Assim, ainda subjazem os embates entre a medicina social e coletiva com as visões biomédicas reducionistas que seguem operando hegemonicamente no campo da saúde. Esse embate tem sido enfrentado nos últimos 40 anos no Brasil e em diversos países latino-americanos pelo desenvolvimento da teoria da Determinação Social da Saúde. Entretanto, esses avanços encontram-se ameaçados pela ascensão do neoliberalismo, do fascismo social e do negacionismo.

Com a perda do sentido da morte como parte da vida decretado pela modernidade, dimensões como espiritualidade, dignidade e mistério foram relegadas aos planos artísticos e religiosos, apartando-as da produção de conhecimentos, resultando na estagnação de um diálogo respeitoso e produtivo com as diferentes percepções presentes nas cosmovisões, culturas e modos de vida do Sul global, consideradas atrasadas, primitivas, selvagens, no máximo exóticas. De outro lado, foram produzidas novas amarras em nome da concepção moderna de liberdade e realização que acarretaram o apagamento de ideias de ciclos, finitude e continuidade. Contudo, o desafio emancipatório para a transição civilizatória passa, na perspectiva dos autores, pelo resgate da natureza, das noções de ciclo e finitude, mas também de encantamento e contemplação diante dos mistérios sem os quais a vida humana se empobrece e se coisifica em termos de consciência e complexidade.

Ainda, em tempos de pandemia de Covid-19, o momento é propício para buscarmos caminhos que apresentem novas chaves de leitura, novas formas de pensar e sentir que nos animem na tarefa de produzir conhecimentos e práticas mediante encontros sensíveis e engajados, envolvendo diversos sujeitos sociais e seus múltiplos saberes a partir da interação de diversas linguagens e narrativas cientistas, artísticas, poético-musicais e populares que integrem razão e afeto. A questão fundamental não é o negacionismos dos avanços obtidos pela ciência moderna. Os avanços nesse campo, na visão dos autores, dependerão dos rompimentos das linhas abissais que deslegitimam todas as outras formas de conhecimento não validáveis pelo método científico e na construção de uma relação mais horizontal e dialógica entre diferentes saberes, o que o filósofo Edgar Morin chamou de ciência com consciência, e que Sérgio Arouca, no campo da saúde, instigou-nos a compreender enquanto processo civilizatório, visionando o Sistema Único de Saúde (SUS).
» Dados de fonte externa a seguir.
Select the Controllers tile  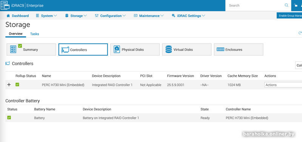click(83, 49)
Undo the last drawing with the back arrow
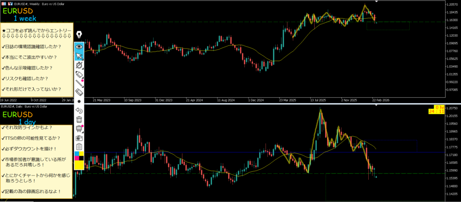Image resolution: width=461 pixels, height=202 pixels. (x=79, y=110)
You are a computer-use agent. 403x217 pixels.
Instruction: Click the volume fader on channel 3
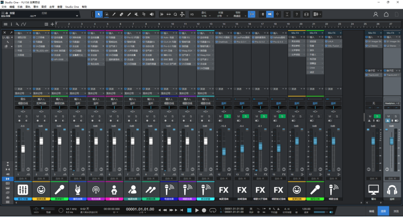coord(59,141)

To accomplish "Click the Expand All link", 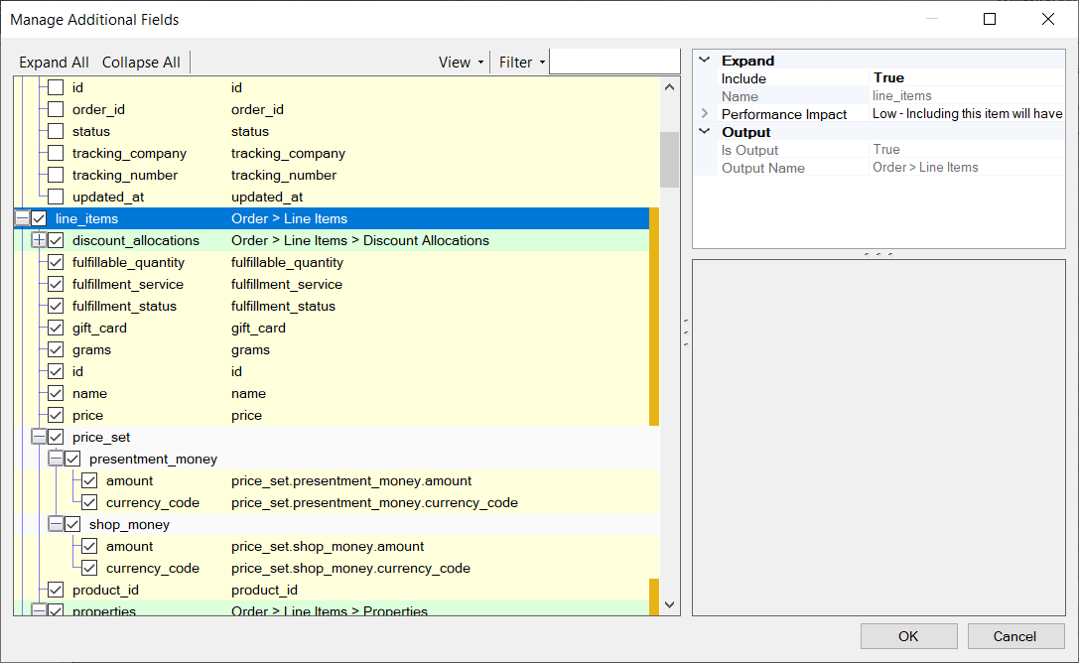I will [53, 62].
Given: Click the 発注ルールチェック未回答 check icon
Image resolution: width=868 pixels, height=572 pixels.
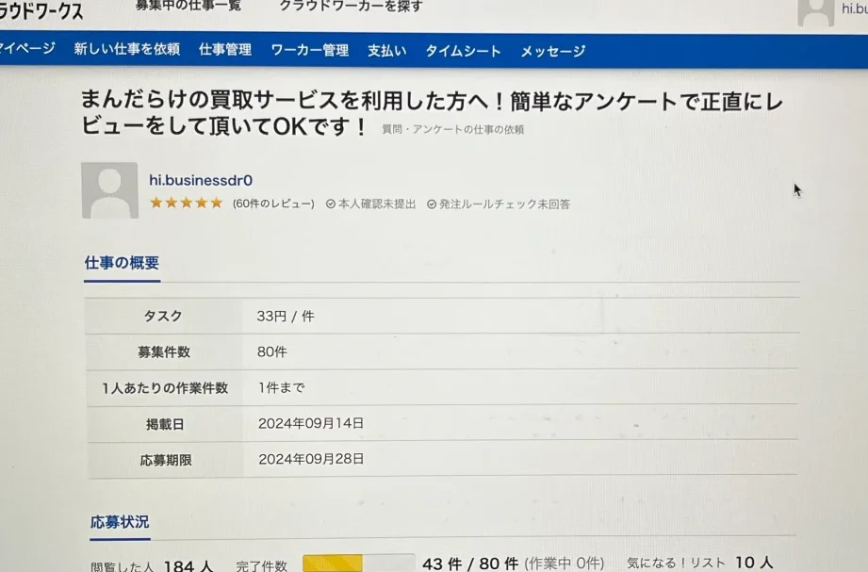Looking at the screenshot, I should coord(432,204).
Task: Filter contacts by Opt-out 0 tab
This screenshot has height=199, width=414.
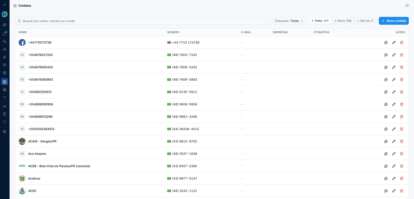Action: click(365, 21)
Ao final, os autores fornecem ferramentas essenciais para a compreensão e o enfrentamento das crises contemporâneas, superando os desafios para uma transição civilizatória mediada por processos emancipatórios e destacando a importância de estabelecer pontes entre o passado e o presente em direção a outros futuros que reaproximem economia, cultura, ciência e natureza.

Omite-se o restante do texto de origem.